Tali domande sono da tempo al centro della riflessione filosofica contemporanea e strettamente legate alla questione dell'epistemologia delle scienze storico-sociali.
Emil Lask (1875-1915), esponente di spicco del neokantismo del Baden, tentò di sviluppare questi temi proponendo un'analisi della logica dell'oggetto storico. La sua filosofia formale della storia è però anche una riflessione sul ruolo del soggetto trascendentale e sulla relazione essere-pensare. In questo autore, infatti, il tema dell'oggettività della scienza si intreccia con la riflessione ontologica sulla differenza essere-ente.
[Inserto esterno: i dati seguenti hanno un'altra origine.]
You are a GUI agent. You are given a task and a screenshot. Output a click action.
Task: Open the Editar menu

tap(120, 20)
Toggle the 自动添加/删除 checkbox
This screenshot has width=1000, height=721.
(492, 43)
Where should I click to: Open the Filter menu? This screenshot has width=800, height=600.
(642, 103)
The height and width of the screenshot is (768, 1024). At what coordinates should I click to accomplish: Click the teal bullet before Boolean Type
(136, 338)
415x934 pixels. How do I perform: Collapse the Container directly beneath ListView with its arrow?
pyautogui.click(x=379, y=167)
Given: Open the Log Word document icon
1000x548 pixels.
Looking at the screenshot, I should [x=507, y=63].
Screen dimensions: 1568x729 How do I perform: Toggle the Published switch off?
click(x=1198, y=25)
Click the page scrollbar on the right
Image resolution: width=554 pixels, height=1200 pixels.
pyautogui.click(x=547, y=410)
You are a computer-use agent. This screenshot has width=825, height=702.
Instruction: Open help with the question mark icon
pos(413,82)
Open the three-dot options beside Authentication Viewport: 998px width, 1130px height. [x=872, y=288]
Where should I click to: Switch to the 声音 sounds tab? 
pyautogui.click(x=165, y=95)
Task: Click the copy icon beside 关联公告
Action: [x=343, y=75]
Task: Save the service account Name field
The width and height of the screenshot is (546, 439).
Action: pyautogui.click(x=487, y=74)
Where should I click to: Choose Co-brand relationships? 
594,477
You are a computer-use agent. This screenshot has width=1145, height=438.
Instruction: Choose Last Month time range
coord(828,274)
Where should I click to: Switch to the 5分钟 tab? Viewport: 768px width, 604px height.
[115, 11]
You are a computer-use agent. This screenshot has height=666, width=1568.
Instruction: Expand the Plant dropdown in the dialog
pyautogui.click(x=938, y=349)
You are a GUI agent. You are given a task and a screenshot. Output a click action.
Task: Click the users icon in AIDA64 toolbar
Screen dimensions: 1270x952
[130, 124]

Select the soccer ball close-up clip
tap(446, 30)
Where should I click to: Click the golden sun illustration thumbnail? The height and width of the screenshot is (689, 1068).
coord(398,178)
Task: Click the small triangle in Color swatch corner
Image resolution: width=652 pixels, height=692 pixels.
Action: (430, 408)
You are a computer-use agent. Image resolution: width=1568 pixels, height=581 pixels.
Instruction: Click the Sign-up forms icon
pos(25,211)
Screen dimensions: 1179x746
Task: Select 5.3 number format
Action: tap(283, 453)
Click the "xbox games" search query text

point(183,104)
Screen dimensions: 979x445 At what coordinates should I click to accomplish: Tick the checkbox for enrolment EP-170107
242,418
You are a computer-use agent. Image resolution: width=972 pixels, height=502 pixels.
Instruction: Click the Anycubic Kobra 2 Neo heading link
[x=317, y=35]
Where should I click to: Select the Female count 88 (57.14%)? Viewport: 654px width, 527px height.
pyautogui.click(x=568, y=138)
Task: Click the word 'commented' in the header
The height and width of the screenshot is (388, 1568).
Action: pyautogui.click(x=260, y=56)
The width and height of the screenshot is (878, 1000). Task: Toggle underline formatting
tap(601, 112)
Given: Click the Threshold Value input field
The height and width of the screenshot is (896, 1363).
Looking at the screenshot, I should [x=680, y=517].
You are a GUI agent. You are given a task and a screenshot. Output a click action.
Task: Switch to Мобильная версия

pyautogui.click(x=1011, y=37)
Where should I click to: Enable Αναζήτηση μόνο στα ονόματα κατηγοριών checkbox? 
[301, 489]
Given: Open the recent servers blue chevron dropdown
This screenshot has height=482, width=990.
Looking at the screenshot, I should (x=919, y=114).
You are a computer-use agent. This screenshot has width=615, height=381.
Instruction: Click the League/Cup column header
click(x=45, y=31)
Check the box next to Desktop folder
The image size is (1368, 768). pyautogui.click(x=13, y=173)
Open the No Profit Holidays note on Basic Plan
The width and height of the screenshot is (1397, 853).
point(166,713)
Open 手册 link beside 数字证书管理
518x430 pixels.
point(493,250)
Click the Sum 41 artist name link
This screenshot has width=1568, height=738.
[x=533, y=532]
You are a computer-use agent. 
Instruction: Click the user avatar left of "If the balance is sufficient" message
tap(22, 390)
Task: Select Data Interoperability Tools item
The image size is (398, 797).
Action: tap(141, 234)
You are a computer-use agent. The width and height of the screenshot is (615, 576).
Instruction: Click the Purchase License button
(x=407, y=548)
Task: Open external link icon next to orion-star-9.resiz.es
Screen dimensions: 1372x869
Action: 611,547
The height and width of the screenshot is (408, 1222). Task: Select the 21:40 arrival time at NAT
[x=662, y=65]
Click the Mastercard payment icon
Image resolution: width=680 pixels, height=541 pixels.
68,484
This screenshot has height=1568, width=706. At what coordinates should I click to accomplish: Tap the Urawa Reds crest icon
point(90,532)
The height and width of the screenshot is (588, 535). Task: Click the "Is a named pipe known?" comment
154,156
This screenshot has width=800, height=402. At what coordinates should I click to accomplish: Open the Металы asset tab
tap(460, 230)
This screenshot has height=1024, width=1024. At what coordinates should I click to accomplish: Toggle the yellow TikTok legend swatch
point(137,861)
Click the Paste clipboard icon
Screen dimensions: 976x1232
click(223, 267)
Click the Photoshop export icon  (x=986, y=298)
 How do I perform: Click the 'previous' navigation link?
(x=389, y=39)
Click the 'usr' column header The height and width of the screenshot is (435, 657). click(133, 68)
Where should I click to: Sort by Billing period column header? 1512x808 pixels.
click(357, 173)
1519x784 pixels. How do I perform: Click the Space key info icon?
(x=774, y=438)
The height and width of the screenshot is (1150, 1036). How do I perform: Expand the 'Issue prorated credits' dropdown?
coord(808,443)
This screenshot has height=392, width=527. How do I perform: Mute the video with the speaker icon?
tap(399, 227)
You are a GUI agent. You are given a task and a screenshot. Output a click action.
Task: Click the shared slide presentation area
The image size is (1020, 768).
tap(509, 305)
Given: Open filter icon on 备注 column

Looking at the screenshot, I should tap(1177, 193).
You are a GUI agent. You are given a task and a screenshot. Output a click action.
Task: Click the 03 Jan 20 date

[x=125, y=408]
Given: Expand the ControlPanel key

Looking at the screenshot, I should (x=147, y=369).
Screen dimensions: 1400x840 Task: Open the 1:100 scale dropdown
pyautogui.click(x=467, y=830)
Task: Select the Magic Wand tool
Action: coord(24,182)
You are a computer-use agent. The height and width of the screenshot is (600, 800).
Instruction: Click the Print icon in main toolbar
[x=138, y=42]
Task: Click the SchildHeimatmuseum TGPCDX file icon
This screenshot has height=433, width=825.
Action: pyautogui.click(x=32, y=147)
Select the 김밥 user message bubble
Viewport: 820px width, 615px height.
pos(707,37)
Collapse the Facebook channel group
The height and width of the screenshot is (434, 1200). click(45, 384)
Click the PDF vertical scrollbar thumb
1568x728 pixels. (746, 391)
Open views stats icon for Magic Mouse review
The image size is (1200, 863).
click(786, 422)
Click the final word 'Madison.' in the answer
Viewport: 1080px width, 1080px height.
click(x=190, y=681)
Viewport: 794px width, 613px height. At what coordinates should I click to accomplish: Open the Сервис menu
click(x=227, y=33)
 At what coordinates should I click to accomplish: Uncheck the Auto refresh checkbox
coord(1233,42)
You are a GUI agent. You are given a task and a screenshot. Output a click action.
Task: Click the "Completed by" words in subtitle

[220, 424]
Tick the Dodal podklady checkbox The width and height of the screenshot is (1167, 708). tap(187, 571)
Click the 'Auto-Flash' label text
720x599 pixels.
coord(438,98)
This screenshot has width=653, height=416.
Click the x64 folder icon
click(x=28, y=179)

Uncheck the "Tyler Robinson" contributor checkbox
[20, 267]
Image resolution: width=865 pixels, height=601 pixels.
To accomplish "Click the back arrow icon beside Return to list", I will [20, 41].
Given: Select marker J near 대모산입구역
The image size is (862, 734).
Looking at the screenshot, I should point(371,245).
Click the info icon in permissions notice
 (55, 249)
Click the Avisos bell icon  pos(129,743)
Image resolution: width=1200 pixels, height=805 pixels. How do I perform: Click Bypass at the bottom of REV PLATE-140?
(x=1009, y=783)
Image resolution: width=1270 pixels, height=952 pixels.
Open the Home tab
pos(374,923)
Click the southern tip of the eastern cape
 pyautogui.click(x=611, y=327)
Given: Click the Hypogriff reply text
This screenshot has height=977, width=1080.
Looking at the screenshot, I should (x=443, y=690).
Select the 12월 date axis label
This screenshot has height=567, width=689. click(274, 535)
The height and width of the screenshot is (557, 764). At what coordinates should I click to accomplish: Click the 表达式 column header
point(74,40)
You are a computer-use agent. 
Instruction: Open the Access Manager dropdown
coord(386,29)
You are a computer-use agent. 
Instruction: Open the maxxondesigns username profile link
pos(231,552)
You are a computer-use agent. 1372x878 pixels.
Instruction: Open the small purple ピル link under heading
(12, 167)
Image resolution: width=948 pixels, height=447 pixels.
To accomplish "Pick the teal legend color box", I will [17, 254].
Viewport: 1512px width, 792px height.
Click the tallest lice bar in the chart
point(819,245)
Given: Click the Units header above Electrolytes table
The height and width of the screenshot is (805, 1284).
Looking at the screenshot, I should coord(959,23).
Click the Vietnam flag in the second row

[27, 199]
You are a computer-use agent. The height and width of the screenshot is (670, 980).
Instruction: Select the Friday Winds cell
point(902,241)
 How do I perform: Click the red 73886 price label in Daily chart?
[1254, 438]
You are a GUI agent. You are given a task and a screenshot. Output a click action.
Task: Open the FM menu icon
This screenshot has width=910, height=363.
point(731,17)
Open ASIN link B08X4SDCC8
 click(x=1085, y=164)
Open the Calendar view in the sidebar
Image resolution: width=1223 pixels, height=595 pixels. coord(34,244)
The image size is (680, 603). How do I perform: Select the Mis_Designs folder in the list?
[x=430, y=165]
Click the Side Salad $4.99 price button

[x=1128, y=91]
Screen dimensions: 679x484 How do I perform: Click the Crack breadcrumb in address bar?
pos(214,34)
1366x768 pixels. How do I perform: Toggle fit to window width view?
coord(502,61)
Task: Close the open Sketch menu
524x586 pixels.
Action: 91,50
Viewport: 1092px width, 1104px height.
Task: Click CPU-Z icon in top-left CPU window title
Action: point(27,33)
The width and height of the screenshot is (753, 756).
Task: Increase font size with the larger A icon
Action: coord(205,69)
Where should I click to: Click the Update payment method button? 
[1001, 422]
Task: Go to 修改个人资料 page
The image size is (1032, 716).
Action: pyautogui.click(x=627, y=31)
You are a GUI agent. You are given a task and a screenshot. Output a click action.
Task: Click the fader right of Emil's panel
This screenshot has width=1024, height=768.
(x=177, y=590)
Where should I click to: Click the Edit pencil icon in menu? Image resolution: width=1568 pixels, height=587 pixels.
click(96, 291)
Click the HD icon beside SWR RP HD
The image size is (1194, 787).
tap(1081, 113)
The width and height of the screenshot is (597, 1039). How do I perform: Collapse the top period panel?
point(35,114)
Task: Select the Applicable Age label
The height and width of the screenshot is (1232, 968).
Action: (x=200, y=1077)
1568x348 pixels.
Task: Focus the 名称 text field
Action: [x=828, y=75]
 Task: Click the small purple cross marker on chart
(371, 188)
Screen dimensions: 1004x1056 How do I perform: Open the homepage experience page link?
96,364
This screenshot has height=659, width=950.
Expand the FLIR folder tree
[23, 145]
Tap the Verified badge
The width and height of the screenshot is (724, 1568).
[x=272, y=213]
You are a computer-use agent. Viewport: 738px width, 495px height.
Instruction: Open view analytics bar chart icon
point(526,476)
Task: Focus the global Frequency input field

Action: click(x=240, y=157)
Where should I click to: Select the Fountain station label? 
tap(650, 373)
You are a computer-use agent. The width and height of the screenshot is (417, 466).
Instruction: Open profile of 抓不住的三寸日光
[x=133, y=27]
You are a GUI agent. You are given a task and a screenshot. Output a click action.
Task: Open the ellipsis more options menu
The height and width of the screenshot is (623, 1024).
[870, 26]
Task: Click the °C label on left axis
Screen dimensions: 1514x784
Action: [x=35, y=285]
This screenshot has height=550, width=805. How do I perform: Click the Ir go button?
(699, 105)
Il presente studio si concentra sulle opere laskiane in cui è centrale il tema del "valore concreto" e dell'individualità storica. Penetrando nei meandri della "rivoluzione copernicana", dell'oggettivismo e dell'irrazionalismo di Lask, il testo presenta le aporie in cui cade il filosofo nel costruire una prospettiva che vorrebbe conciliare l'idea della "panarchia del Logos" con la tesi che identifica la realtà con l'individualità assolutamente irrazionale. La specificità dell'idealismo del giovane Lask emerge, così, attraverso una riflessione sulla sua originale lettura di Kant, Hegel, Fichte e Rickert. Il testo non trascura, tuttavia, la questione della Wirkungsgeschichte del neokantismo del Baden e traccia, nelle appendici, alcune linee di un nuovo confronto critico con taluni aspetti delle tesi filosofiche di Benedetto Croce e dell'ermeneutica ontologica contemporanea.